Individuals with HD often show striking lack of insight into their own cognitive and motor symptoms, even when these are obvious to others [28]. This might reflect dysfunction of striatal neurons receiving prominent frontal lobe inputs.

Psychiatric disorder

For many HD patients and their families, behavioral problems are the most vexing. These range from affective illness to anxiety disorders to delusional behavior and rarely hallucinations [29, 30]. Psychiatric features and their severity vary tremendously and do not correlate with chorea or dementia [29]. Psychiatric problems are especially problematic in juvenile-onset cases [31].

Most patients experience some behavioral symptoms prior to their diagnosis [32–34]; most common are depression, obsessive–compulsive behaviors, irritability, and outbursts [32, 33]. Personality changes may occur for years prior to the diagnosis, though this may be apparent to families only in retrospect.

Up to 50% of patients are depressed at some point in the disease [35]. Depression often responds very well to treatment, typically SSRI antidepressants. Apathy is also fairly common, though more difficult to treat. Compulsive behaviors in HD may resemble the cognitive rigidity and perseveration typical of frontal lobe disorders and probably reflect striatal dysfunction.
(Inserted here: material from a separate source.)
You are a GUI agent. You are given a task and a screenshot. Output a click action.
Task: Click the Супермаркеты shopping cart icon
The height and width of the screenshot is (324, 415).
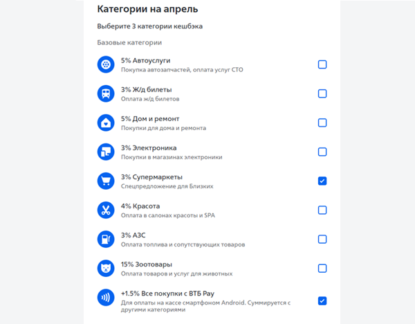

There is a high rate of suicide in gene-positive individuals, both after diagnosis and prediagnosis [36, 37]. Factors increasing suicide risk include being single, lacking children, living alone, being depressed, and showing manifest HD signs [36].

Clinical heterogeneity

There is a remarkable range of ages of onset and symptom features in HD. CAG repeat length is a major factor, correlating inversely with age of onset [38–41]. For the more common smaller repeat lengths (<45), however, there is a much larger variance in age of onset. Other genetic and environmental factors, yet unknown, must also contribute to age of onset.

Repeat length also influences motor phenotype, as early-onset disease is more likely to present with prominent dystonia and bradykinesia, though this may reflect the impact of the mutant allele on developing brains. It is unclear whether repeat length influences the rate of disease progression; whereas some studies have not [39], other studies have [42] found correlations. Age may have been a confounder; a more recent analysis showed a stronger correlation between longer repeats and faster decline after adjusting for age [43]. Familial aggregation of certain symptoms (e.g., psychosis) occurs in HD, and this likely reflects genetic modifiers.